The next step leading to the collapse occurred in 1995, when the Clinton administration established subprime lending quotas for Fannie Mae and Freddie Mac. These quotas resulted in Fannie and Freddie being a backstop for the high-risk loans that banks initiated. The final nail in the coffin was pounded in when Clinton legalized the securitization of these mortgages, which created the leverage to expand the house of cards.
The idea that this was a Wall Street-generated problem ignores the fact that many regional and local banks also got caught up in the mortgage meltdown. Yes, banks make loans to make a profit. However, it was the government that pushed banks to make subprime loans, enabled Fannie and Freddie to buy those loans from the banks and securitize those loans and spread risk throughout the financial system. If Freddie and Fannie weren’t buying these subprime loans in the first place, the market for them would likely not have existed.
Half-truth: Cutting taxes creates prosperity. Since Mr. Van Ens considers this statement a half-truth, which equals a whole lie, the corollary is that increasing taxes creates prosperity. Does that make sense?
Mr. Van Ens refers to the tax cuts of Reagan and Bush, but let’s add Kennedy to that analysis. In 1964, Kennedy cut taxes across the board with the top bracket going from 91 percent to 70 percent.

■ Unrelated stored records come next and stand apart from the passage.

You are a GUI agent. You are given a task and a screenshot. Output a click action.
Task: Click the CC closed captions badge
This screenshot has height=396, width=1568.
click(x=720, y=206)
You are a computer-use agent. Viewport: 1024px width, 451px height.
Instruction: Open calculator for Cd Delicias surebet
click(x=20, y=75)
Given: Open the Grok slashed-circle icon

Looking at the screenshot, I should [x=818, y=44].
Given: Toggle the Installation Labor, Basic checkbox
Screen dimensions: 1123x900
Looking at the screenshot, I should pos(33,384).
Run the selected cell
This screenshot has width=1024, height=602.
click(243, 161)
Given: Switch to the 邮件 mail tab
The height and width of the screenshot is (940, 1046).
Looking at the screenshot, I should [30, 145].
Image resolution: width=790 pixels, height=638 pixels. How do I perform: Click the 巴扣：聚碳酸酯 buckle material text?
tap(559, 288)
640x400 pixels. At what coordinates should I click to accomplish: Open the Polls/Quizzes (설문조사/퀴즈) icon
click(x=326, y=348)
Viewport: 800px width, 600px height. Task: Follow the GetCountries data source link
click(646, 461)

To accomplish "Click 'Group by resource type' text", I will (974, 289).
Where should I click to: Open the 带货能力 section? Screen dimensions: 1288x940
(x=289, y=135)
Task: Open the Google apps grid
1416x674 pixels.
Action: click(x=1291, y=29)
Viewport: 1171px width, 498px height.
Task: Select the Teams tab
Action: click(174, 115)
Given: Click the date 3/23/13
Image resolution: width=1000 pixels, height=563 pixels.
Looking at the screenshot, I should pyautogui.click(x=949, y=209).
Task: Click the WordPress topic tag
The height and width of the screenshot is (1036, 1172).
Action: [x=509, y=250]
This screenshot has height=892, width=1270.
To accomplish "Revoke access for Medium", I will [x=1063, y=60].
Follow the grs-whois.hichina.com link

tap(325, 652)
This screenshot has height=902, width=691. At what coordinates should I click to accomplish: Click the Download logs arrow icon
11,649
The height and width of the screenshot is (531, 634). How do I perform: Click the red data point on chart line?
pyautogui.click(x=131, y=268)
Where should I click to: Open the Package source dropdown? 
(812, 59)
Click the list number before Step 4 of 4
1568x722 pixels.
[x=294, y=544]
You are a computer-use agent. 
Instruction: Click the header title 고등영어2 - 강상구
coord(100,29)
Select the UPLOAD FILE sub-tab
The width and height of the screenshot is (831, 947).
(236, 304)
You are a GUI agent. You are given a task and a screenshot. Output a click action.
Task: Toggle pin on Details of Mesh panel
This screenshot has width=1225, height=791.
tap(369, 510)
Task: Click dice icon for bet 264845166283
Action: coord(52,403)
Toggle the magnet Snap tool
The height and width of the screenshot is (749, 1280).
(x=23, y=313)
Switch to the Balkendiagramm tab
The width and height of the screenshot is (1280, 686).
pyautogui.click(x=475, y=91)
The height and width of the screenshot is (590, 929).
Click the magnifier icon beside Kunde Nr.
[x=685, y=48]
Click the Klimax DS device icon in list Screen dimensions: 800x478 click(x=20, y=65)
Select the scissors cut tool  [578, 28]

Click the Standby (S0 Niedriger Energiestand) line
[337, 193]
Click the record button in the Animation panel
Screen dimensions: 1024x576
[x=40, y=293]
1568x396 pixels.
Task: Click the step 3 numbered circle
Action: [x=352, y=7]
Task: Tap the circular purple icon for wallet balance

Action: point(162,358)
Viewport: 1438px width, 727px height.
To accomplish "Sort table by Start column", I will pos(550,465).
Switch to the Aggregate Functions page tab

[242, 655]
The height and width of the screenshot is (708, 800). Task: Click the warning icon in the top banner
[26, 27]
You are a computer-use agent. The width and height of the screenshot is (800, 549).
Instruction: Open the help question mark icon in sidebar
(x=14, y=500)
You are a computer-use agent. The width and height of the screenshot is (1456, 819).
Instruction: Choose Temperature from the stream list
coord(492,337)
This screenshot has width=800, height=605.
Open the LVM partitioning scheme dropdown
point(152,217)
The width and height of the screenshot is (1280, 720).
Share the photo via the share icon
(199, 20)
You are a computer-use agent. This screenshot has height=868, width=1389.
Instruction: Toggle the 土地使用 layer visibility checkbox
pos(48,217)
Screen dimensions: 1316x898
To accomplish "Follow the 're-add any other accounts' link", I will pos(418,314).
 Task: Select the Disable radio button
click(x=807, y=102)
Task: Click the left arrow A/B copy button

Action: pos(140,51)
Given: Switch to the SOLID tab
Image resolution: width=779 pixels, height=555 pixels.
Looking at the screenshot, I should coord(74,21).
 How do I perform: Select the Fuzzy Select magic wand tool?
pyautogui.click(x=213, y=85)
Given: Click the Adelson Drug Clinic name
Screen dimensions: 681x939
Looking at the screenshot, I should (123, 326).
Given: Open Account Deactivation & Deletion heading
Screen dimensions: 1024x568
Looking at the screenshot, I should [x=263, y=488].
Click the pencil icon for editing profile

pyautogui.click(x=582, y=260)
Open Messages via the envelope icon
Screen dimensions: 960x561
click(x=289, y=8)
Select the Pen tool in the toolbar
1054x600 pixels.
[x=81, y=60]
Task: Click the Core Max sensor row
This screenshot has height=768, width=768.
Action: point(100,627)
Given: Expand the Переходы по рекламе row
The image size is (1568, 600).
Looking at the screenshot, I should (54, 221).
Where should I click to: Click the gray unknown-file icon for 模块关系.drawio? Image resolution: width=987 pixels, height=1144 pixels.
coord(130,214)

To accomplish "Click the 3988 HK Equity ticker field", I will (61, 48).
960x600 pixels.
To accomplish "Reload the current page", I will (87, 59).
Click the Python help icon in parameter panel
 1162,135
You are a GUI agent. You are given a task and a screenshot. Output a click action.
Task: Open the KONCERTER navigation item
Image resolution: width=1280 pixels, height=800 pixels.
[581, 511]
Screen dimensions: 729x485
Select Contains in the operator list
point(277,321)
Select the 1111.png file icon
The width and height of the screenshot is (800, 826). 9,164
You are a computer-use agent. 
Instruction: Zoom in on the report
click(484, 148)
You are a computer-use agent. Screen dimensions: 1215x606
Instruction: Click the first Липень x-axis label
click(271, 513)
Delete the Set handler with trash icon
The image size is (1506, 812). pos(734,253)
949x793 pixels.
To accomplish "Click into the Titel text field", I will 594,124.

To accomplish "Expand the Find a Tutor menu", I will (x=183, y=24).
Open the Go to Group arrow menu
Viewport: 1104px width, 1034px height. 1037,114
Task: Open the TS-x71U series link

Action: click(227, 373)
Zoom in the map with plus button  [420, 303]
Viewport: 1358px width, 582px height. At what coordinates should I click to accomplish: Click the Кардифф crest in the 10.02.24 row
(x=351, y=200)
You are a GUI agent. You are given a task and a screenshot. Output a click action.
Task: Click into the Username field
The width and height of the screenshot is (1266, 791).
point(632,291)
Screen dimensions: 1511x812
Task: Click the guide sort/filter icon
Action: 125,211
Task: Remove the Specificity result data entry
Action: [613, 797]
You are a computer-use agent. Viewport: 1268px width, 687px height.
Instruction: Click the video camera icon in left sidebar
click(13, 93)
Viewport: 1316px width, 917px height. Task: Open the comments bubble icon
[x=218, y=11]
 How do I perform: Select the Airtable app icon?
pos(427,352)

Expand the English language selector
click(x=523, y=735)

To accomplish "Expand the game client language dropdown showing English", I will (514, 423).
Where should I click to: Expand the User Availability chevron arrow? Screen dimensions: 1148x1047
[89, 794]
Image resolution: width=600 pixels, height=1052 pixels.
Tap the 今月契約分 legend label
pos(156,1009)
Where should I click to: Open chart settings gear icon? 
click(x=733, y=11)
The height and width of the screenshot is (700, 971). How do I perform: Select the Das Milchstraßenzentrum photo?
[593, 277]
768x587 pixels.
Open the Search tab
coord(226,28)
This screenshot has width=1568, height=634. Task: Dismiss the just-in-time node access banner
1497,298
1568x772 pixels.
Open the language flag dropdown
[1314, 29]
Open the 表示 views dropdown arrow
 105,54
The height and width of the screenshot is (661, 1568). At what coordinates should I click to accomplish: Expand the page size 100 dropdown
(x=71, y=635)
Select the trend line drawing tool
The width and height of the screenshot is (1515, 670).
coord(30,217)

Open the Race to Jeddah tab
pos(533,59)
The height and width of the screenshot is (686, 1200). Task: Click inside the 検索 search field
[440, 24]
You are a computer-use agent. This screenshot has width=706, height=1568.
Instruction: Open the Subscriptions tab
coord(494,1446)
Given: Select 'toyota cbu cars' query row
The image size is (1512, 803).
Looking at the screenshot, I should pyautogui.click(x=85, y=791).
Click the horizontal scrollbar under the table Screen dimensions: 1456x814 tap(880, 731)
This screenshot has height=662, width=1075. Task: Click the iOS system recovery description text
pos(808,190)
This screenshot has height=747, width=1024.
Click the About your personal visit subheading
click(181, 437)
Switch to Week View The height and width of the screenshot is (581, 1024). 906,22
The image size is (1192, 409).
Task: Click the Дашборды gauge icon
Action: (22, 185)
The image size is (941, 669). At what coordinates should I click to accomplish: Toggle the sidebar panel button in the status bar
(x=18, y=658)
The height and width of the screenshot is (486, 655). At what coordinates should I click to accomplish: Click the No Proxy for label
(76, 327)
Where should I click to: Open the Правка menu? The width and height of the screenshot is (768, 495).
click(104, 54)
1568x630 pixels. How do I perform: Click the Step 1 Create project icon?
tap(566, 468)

In the eight years those cuts were in effect, tax revenue doubled.
In fact, every time there was a dramatic reduction in tax rates, tax revenues increased. According to President Kennedy, “The soundest way to raise revenues in the long run is to cut the rates now. … The purpose of cutting taxes now is not to incur a budget deficit, but to achieve the more prosperous expanding economy, which can bring a budget surplus.”
Mr. Van Ens presents the worn-out myth, perpetuated by the liberal media, that the Bush tax cuts “disproportionately favored the wealthy” and that “benefits for the poor were cut back.”
Before the Bush tax cuts were implemented, the top 10 percent of earners paid 67.3 percent of all personal income taxes. By 2006, the top 10 percent of earners paid 70.8 percent of taxes. At the same time, the top 10 percent received 46 percent of 2000 income and about 47.3 percent of 2006 income.
In other words, their tax burden went up, not down, relative to their income. By comparison, the bottom 50 percent of earners paid 3.9 percent of income taxes in 2000 and only 3 percent of taxes in 2006.
Despite the perception that the poor had their benefits cut under President Bush, anti-poverty spending increased by 39 percent, reaching a record 16.3 percent of all federal spending in 2004, up from 14.9 percent in 2000.
It is clear that tax revenues correlate with economic growth, not tax rates. It should also be as clear as it is logical that raising tax rates does not spur economic growth.